(Stored items)
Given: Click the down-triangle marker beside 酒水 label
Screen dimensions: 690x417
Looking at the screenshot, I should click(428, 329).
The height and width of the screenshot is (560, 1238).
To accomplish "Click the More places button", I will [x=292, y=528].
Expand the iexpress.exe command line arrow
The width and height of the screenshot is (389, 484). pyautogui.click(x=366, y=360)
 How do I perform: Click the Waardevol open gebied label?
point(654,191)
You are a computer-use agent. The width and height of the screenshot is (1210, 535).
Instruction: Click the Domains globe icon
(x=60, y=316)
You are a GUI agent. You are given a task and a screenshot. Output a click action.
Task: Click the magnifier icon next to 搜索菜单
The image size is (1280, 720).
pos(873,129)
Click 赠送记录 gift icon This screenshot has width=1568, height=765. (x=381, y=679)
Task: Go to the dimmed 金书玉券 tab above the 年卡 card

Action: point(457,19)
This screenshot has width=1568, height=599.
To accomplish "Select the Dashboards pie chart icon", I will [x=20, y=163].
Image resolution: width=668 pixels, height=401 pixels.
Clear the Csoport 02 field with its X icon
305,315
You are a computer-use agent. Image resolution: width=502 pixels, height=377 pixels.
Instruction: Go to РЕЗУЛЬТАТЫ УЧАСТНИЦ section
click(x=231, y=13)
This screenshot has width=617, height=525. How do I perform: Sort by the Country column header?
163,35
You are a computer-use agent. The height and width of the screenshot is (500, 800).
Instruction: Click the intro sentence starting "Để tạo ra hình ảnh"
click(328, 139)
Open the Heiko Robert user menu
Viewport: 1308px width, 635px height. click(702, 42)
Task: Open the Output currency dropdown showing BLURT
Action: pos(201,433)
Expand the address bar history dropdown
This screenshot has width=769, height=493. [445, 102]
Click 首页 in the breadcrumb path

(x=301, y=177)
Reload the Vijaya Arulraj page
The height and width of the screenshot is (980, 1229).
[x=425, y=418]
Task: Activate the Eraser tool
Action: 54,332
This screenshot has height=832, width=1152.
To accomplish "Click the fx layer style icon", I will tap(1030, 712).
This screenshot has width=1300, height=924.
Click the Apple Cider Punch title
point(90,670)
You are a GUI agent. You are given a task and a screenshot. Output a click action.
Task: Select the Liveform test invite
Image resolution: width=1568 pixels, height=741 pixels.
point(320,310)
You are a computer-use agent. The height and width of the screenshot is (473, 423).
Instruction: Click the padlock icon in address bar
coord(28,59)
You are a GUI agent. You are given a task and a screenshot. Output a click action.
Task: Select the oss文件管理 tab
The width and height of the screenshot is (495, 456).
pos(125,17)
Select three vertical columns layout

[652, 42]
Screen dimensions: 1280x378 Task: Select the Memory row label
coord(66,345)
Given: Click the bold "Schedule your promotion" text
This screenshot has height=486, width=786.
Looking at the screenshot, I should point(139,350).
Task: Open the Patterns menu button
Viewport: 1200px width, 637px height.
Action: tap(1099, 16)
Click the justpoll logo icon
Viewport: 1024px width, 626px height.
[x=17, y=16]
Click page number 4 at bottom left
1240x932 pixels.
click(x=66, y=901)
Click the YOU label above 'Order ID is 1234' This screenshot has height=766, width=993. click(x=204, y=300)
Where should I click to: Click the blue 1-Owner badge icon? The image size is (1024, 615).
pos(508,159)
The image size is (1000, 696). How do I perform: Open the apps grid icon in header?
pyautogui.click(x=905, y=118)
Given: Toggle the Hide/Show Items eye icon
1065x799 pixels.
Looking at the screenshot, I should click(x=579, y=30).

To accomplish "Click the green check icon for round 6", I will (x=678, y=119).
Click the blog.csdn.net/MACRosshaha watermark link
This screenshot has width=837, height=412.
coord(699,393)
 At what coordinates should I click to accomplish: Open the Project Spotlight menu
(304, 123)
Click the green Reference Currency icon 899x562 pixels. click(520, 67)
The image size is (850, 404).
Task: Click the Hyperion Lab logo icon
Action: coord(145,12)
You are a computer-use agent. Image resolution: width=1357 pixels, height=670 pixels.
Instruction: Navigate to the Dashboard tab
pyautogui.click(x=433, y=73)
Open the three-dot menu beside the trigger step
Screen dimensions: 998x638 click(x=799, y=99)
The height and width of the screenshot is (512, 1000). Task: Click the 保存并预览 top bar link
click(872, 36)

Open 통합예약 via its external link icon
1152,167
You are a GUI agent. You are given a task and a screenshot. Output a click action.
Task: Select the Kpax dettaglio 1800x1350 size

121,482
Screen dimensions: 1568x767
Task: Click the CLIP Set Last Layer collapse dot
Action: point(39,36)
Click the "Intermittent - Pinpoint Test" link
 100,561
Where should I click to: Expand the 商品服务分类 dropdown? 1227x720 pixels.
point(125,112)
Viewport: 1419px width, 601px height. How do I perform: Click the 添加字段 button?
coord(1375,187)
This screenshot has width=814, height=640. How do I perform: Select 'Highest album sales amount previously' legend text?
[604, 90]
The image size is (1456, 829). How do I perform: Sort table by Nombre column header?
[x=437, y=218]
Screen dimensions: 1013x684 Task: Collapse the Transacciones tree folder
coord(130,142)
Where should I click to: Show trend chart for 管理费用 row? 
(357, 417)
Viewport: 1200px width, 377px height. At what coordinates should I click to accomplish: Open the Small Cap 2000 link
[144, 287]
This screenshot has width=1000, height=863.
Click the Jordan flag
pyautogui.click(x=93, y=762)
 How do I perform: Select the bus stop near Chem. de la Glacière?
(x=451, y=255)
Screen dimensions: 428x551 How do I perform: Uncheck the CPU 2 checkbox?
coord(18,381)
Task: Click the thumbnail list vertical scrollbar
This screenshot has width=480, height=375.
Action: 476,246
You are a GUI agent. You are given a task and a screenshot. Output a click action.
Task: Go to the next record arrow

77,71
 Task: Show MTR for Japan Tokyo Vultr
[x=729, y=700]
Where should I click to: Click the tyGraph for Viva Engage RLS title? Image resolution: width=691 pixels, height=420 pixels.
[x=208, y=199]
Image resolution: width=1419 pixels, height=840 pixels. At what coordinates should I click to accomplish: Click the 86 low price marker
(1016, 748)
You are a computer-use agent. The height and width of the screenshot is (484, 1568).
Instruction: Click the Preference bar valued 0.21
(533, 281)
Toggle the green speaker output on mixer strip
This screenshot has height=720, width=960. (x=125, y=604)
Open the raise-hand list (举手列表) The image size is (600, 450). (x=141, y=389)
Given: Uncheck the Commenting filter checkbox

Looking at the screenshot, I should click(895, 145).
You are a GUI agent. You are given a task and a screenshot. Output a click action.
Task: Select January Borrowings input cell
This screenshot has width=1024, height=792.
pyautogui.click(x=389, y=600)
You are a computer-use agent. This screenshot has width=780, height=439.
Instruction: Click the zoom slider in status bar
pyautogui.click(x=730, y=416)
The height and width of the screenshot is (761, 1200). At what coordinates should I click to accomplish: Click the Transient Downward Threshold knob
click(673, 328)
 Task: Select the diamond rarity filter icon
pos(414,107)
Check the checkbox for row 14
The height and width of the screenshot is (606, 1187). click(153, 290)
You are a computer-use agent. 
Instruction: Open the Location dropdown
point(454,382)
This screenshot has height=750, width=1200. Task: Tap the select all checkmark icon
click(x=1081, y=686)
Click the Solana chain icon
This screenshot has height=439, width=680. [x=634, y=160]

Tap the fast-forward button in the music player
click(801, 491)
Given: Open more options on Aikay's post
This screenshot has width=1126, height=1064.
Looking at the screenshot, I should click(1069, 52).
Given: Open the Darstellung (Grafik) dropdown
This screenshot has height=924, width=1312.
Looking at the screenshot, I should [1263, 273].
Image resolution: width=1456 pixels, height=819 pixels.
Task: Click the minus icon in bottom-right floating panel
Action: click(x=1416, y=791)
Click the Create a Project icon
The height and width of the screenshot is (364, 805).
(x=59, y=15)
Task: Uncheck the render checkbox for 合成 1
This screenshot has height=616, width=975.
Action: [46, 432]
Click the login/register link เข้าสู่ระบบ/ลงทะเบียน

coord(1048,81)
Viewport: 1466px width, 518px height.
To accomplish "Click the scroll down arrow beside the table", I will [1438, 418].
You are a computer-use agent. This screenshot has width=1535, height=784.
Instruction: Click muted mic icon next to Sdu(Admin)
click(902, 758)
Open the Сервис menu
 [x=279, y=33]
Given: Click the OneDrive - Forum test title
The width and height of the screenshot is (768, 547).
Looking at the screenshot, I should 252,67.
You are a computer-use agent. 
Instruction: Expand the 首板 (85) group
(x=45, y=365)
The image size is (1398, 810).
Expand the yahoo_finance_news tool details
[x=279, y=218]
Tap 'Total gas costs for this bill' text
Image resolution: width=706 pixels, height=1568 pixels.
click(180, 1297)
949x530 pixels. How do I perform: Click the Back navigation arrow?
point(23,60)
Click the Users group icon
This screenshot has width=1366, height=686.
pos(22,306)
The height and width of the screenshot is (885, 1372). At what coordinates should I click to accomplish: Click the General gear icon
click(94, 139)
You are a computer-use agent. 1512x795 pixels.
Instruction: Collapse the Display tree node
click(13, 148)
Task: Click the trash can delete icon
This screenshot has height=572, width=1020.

▶ **Problem to work on**
Filter the entries down to the lines that include the string "list".

▶ **Answer section**
Task: Click the thumbnail list vertical scrollbar
Open the raise-hand list (举手列表) The image size is (600, 450). (x=141, y=389)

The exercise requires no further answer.